Employees report higher stress levels from remote work for several reasons, including inadequate ergonomic conditions, inadequate communication channels, less collaboration, and mental health challenges from the isolation that comes with remote work. Some also cite lack of access to the right technology driving workplace stress and fatigue.
Having access to these data helps HR managers to rethink strategies to otpimize employee productivity, including offering better training, providing ergonomic tools, or creating safe channels to ensure workers collaborate and interact more often.
Reinvent wellness offerings
Preventing employee remote work fatigue also requires professional intervention. Some workers just need more mental health support to be better equipped to deal with the challenges of remote work. Some need better access to their employee wellness programs, which have been shuttered since the office doors closed.
This is where you need to revisit your employee assistance programs.

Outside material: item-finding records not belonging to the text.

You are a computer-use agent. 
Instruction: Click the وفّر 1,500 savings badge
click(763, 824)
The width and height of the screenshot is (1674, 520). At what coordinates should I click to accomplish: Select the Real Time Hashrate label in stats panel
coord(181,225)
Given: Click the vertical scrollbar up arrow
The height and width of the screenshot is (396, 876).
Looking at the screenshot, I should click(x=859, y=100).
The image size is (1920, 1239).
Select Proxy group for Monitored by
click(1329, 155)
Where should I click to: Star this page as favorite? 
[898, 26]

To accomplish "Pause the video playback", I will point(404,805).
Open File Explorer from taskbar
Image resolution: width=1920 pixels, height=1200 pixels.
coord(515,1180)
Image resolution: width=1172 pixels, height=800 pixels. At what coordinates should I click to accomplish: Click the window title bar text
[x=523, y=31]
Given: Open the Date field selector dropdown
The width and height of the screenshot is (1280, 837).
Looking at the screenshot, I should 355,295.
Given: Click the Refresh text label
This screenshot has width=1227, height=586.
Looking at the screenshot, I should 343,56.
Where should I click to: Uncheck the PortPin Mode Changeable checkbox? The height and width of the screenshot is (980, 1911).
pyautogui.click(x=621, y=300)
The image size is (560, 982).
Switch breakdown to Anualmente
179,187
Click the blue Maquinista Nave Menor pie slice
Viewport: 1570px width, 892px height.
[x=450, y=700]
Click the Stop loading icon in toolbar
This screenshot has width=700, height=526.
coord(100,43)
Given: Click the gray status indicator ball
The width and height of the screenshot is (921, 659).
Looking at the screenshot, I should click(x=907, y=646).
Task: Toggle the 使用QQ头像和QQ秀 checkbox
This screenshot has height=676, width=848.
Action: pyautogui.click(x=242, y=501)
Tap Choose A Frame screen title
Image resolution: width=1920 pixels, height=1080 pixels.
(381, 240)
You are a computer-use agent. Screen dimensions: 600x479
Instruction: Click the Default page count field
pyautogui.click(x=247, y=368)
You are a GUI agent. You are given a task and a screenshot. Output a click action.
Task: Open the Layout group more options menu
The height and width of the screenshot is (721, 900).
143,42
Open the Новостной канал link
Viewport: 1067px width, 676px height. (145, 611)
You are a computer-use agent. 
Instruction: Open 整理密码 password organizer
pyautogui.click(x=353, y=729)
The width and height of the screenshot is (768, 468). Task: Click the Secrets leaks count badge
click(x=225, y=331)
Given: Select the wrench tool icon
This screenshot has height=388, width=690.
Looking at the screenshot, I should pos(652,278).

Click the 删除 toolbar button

In many organizations, workplace wellness initiatives had been on hold since office doors were shuttered. This has largely left employees navigating the pandemic without adequate wellness support. In the context of remote work, employers can pivot wellness initiatives to increase workers’ access to them. This comes as virtual offerings, including access to online yoga classes, online gym sessions, and telemental health services.
Employers should also provide enough financial support for their workers as the health crisis continues to plunge workers in serious financial difficulties. The economic impact of the pandemic is also increasing workplace stress for many employees. You may, therefore, need to review their benefit and compensation plans and provide them with access to resources and tools on financial literacy.
Conclusion
Remote work has become the dominant work model since the pandemic disrupted the corporate world less than two years ago. Employers are now considering making this a permanent work structure, allowing employees to work from home all or most of the time. However, working from home is not the same as working from the office. Employees face multiple challenges working from home that heighten their stress levels and keep them fatigued. Pivoting workplace solutions to mitigate these concerns is, therefore, necessary to improve employee health and promote an optimal telework model.